Triennale du Palais de Tokyo : Intense Proximité ?

vue de la salle consacrée à Thomas Struth, Triennale, Palais de Tokyo, 2012.

Cette histoire de triennale avait assez mal commencé. Initié en 2006 par le Premier Ministre d’alors, l’évènement — qui s’appelait encore La Force de l’art  — devait servir à se construire une stature culturelle à un Dominique de Villepin lorgnant du côté de l’Elysée.
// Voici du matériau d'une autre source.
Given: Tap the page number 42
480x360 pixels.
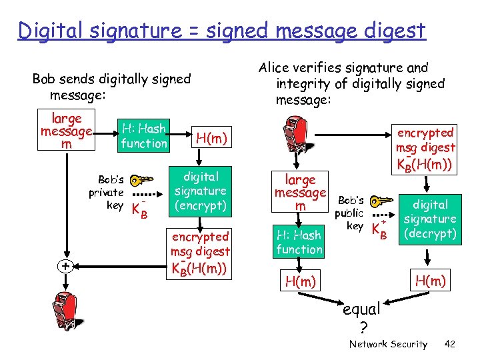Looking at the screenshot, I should (x=449, y=344).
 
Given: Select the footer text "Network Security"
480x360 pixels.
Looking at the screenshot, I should (x=388, y=344).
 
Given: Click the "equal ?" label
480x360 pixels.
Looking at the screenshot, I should (x=361, y=317).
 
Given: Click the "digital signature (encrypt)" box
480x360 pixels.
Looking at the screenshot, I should (x=200, y=191).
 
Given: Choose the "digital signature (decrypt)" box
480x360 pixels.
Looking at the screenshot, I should (x=430, y=219).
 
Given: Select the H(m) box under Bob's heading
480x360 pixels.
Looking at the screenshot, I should (x=211, y=138).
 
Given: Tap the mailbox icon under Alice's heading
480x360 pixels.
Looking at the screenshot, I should (x=295, y=137).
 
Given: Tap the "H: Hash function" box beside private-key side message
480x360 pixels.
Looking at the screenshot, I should (x=143, y=135).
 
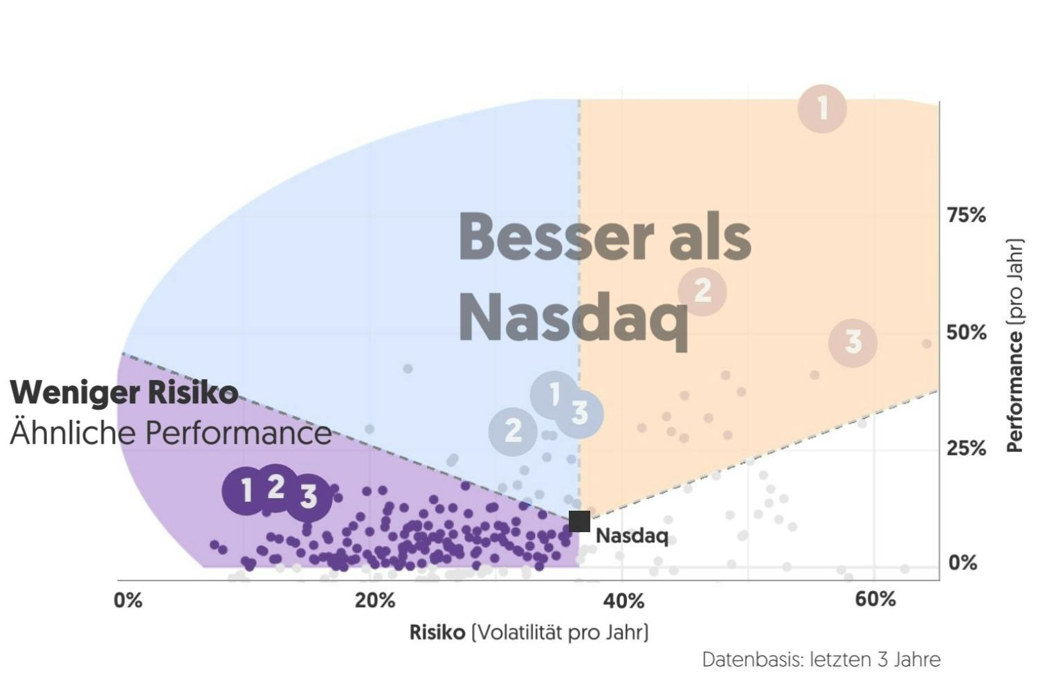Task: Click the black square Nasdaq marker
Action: click(x=579, y=521)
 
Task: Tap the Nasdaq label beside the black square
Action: click(x=632, y=536)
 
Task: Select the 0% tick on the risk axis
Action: click(x=128, y=600)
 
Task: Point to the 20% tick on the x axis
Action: click(x=375, y=600)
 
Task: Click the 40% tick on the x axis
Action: click(x=623, y=600)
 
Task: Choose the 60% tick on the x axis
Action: click(x=875, y=599)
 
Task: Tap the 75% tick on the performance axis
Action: click(x=966, y=215)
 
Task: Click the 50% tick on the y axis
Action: click(x=966, y=333)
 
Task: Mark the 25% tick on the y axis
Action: click(x=966, y=448)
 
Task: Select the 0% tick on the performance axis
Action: click(x=963, y=563)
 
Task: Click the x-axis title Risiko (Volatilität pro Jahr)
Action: click(x=529, y=632)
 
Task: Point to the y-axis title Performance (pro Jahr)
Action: click(x=1014, y=346)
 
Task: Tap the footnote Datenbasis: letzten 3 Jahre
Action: click(x=821, y=659)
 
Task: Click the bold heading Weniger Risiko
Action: click(x=124, y=392)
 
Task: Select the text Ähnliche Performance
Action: click(x=170, y=433)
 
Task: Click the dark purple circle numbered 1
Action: click(x=246, y=491)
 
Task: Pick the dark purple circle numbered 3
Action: click(x=308, y=495)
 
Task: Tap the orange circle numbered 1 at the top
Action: click(x=822, y=108)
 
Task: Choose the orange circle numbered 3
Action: click(x=853, y=342)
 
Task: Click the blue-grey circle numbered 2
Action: click(x=513, y=431)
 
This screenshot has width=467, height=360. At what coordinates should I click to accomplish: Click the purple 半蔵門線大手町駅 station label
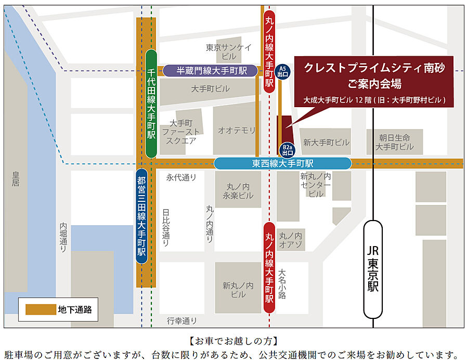point(211,71)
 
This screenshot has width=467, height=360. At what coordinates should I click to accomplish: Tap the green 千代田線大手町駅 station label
point(151,104)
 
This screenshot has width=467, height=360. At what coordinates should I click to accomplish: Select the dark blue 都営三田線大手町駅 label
point(141,215)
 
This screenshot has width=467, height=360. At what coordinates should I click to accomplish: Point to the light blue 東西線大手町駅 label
point(282,163)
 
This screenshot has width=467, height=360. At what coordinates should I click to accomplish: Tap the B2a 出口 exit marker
point(287,150)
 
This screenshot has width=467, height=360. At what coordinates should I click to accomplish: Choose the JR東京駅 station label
point(373,269)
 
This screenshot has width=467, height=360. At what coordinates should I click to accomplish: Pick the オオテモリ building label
point(237,130)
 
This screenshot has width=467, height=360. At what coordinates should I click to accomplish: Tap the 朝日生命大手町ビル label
point(395,142)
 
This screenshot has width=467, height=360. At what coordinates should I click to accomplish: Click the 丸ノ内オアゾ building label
point(291,240)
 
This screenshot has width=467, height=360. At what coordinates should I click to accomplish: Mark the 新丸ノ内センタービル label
point(315,185)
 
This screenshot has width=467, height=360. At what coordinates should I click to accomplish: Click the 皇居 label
point(16,179)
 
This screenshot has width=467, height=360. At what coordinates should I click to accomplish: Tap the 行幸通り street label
point(181,320)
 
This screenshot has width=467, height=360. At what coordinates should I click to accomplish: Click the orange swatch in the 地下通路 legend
point(40,310)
Le but était de défendre un art « made in France ». Les deux premières éditions se sont tenues au Grand Palais et, à vrai dire, n’ont laissé un souvenir impérissable à personne.

Confiée à Okwui Enwezor et signant la réouverture du Palais de Tokyo, l’édition 2012 de la Triennale était très attendue. Enwezor est connu pour ses textes engagés et une réflexion solide liée aux théories postcoloniales, notamment publiée dans sa revue Nka… c’est dire l’amplitude du grand écart avec les précédentes éditions de la Triennale !

Alors comment rater une expo organisée par un commissaire d’exposition passionnant, de très bonnes pièces (Thomas Struth, Julien Salaud, Camille Henrot, Abdel Abdessemed, etc.) et un lieu grandiose ? C’est simple : oublier que le public existe !

Le problème principal d’Intense Proximité (outre ce titre grotesque!) est qu’il est impossible au visiteur de comprendre ce qu’il s’y joue : les seules informations offertes au visiteur se limitent  — dans le meilleur des cas  — aux cartels des œuvres. Les textes explicatifs qui devaient initialement accompagner les œuvres ont finalement disparu pour ne figurer que dans le fascicule de l’exposition (vendu 10 euros) ! C’est d’autant plus dommage que les expositions d’Enwezor ont une portée politique forte qui se mure hélas ici dans un mutisme gênant par l’absence de médiation.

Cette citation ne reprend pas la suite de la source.